Greetings from Pompei, I mean Legoland. Emma and I are in San Diego for a few days. We left Brother Bear behind to fend for himself—he’s 14. JK. He’s with his dad (and he is 14). I’ve taken Brother Bear to Legoland and Disneyland. It’s Sister Bear’s turn.
We rented a car through private-owner rental, Turo. The options are greater and the cars are exponentially more interesting. We chose a Lego car. When in Rome…
Meanwhile, back in our car, on our way to Oakland airport this morning, we were pulled over. I wasn’t too nervous because I hadn’t done anything wrong—really. I got off with a warning and a dose of attitude from the policeman. As he ran my license though, I wondered how different I’d feel right now if I were black—a thought I’d never had a few years ago. I wasn’t even aware of my privilege as early as 2020, before George Floyd was killed. I mean, I was, but I wasn’t. My perspective has widened. More, please.
More progress. In a show Emma was watching, I witnessed the love interests were girls (if I’m even allowed to assume that). I’m okay sounding old when I say, this would NEVER have happened when I was her age. Love interests were always boys and girls. Always! Not anymore…

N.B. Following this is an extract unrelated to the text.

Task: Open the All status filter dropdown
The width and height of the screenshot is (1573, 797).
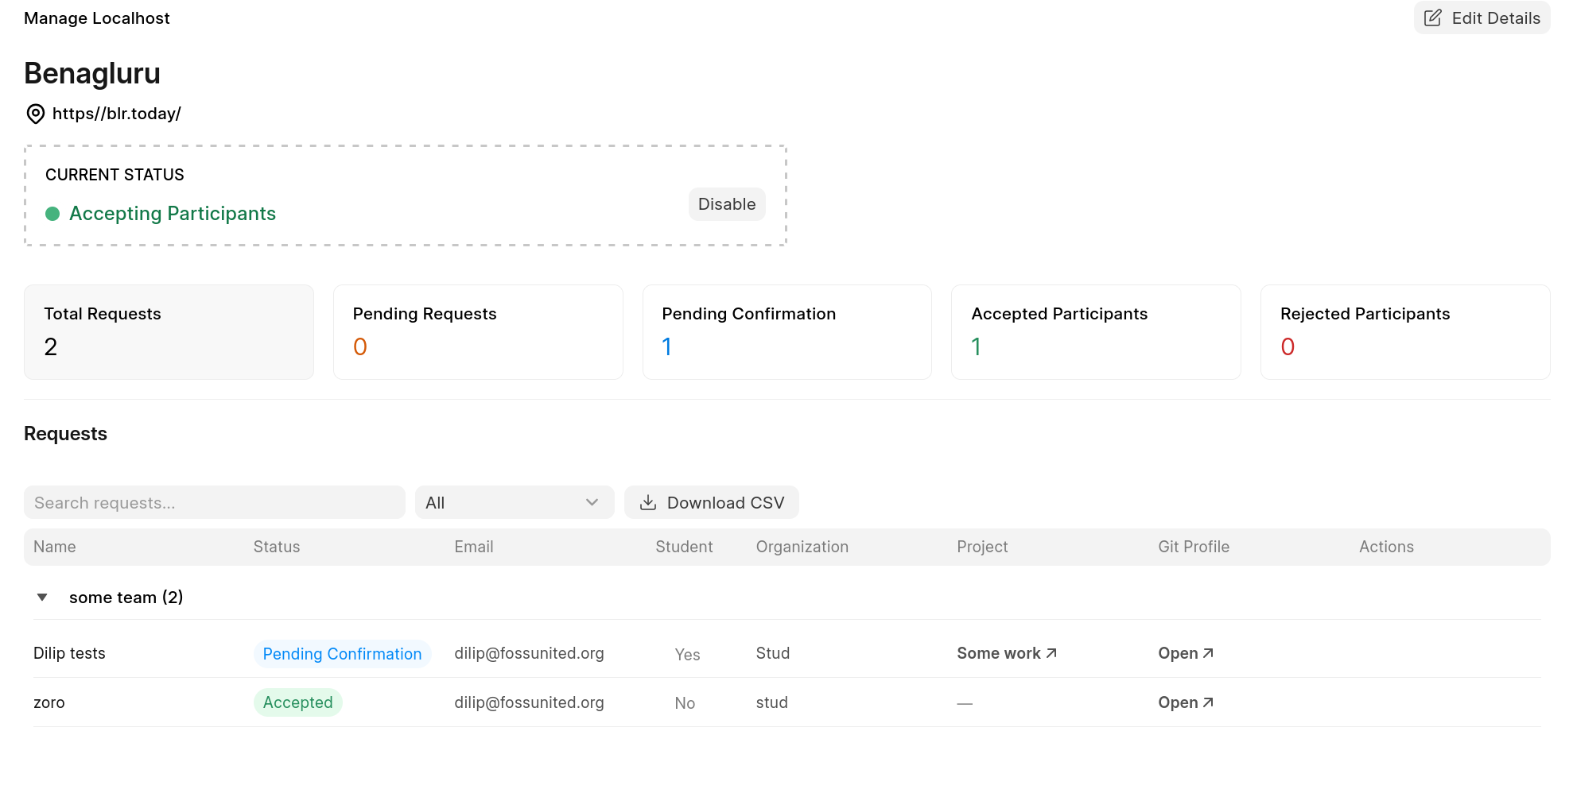Action: click(514, 502)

A Letter Within The Letter
I took a few days to respond to John after being so blunt, admitting I’d researched him and learned of his horrific childhood and crime. I worried I’d pushed it too far—gotten too close, too soon—I do that. Unwilling to ignore elephants, I go deep, quickly.
To reset my worry, I imagined he must have felt shame at some point after taking three lives 30 years ago (just assuming). I reasoned I was in good company. We all have it to varying degrees. My shame could relax.
In my latest letter to John, I wrote:
Did you know you could paint before your time at SQ, or was that a hobby you developed once inside? Clearly, you have an artistic propensity. Sometimes it takes a while to remember who we are or uncover what we never knew was there. I have a sense of what my kids are naturally good at from a very young age, and I remind them often. I do it because, as life goes on, plaque builds up, and it’s too easy to forget the gifts you were born with. My son is a very gifted artist—scale, proportion. But at 14, he’s decided he doesn’t want anything to do with art and says I only think he’s good because I’m his mom. My daughter has a great fashion sense. She would layer crazy dresses and skirts and look very wacky and awesome. Then, a boy in her school poked fun at her, and she stopped. It can happen that easily.
Dear reader, what gifts did you have before life’s plaque covered them over?
Sibling Rivalry and Sibling Conflict
I’m learning there’s a difference. Owen wishes his sister was never born, and because of this, Emma wishes the same about him. The dynamic isn’t delightful at all. It’s awful. When I learned from a bubbly parent on Instagram that there’s a difference between sibling rivalry and sibling conflict, a touch of ease washed over me.
I LOVE learning new behavior. Tell me what works for you! I give advice because I’m deeply comforted by learning from others. With this perspective, I wonder why wouldn’t someone want to learn from me. If you have a hack, a life well lived, advice to make my life easier and more enjoyable, I want to know about it. What can we learn from one another if we open ourselves to the other’s wisdom? So darn much!
Back to siblings, sibling conflict is between siblings. It’s normal. Sibling rivalry is between siblings plus a parent. It’s not as normal. Sometimes we get involved (unsafe behavior), but it’s far less than I’d believed necessary. Deep. Breath. A touch of ease. I can do less.
Siblings get into conflict, but we don’t have to intervene. When we do, we cause sibling rivalry. I don’t have to understand this entirely to implement the thinking immediately. I have enough information to believe there’s merit, and I know I’ll learn more as I go. This is how I make most moves in life. It’s phenomenal.
You Dumb-Dumb
Carry Dum-Dums when you travel, even if by accident. On our descent into San Diego today, the older sister of this high-fivn’–baby boy was in pain. Her ears. She cried. We empathized. What could we do? I had TikTacks—too spicy. “Emma, did you pack lollipops?” “Yes, I have three.” “How about we offer one to the little girl?”
Tap, tap, tap, “Would she like a lollipop,” I asked the mom. “That’s so sweet of you. Thank you!” Boy, did it help. So much so, the mom will now travel with Dum-Dums, and so should you.
Sleep well, angels.
If you’re reading this in the morning, go back to bed. You deserve it. Until next week. Simone (from San Diego)
That’s an insightful idea between sibling conflict and rivalry; why it rarely worked when we intervened when you annoyed Aaron to achieve the inevitable pounding.
A person has zero control in life. You can't even control your own emotions. The only thing you can control, ever, is how you react.